§ ACTION ITEM
Each line of the material below with the word "header" is to be reported.

═══ SOURCE DATA ═══

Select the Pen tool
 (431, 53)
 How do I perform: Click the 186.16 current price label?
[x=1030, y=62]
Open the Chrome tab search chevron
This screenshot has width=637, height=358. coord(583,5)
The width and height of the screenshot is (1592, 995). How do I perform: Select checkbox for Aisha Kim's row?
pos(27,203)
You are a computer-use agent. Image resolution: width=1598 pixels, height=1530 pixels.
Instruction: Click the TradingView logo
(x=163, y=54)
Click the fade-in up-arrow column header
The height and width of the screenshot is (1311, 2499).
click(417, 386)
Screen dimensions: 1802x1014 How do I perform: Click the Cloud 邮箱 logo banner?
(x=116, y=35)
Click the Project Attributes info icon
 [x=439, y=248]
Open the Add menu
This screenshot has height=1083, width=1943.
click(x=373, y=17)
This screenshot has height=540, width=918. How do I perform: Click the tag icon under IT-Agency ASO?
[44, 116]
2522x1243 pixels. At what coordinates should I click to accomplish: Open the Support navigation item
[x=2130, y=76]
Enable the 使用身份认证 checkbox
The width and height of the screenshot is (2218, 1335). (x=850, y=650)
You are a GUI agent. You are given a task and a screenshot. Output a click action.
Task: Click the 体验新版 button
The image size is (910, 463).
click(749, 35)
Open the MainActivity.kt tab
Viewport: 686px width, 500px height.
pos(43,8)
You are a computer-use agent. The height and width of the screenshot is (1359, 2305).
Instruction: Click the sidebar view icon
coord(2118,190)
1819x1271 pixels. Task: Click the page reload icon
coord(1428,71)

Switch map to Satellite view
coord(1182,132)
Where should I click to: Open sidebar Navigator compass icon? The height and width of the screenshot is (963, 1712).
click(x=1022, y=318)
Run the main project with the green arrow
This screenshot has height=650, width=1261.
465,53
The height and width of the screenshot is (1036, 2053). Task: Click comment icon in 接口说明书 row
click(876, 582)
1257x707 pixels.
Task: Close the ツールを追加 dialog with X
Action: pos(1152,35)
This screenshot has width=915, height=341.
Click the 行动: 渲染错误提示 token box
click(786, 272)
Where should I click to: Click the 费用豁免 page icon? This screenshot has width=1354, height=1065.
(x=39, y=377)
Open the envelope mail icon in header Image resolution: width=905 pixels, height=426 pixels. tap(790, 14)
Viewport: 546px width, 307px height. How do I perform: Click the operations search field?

═══

§ RESPONSE TO THE EXERCISE
Click the fade-in up-arrow column header
Open the envelope mail icon in header Image resolution: width=905 pixels, height=426 pixels. tap(790, 14)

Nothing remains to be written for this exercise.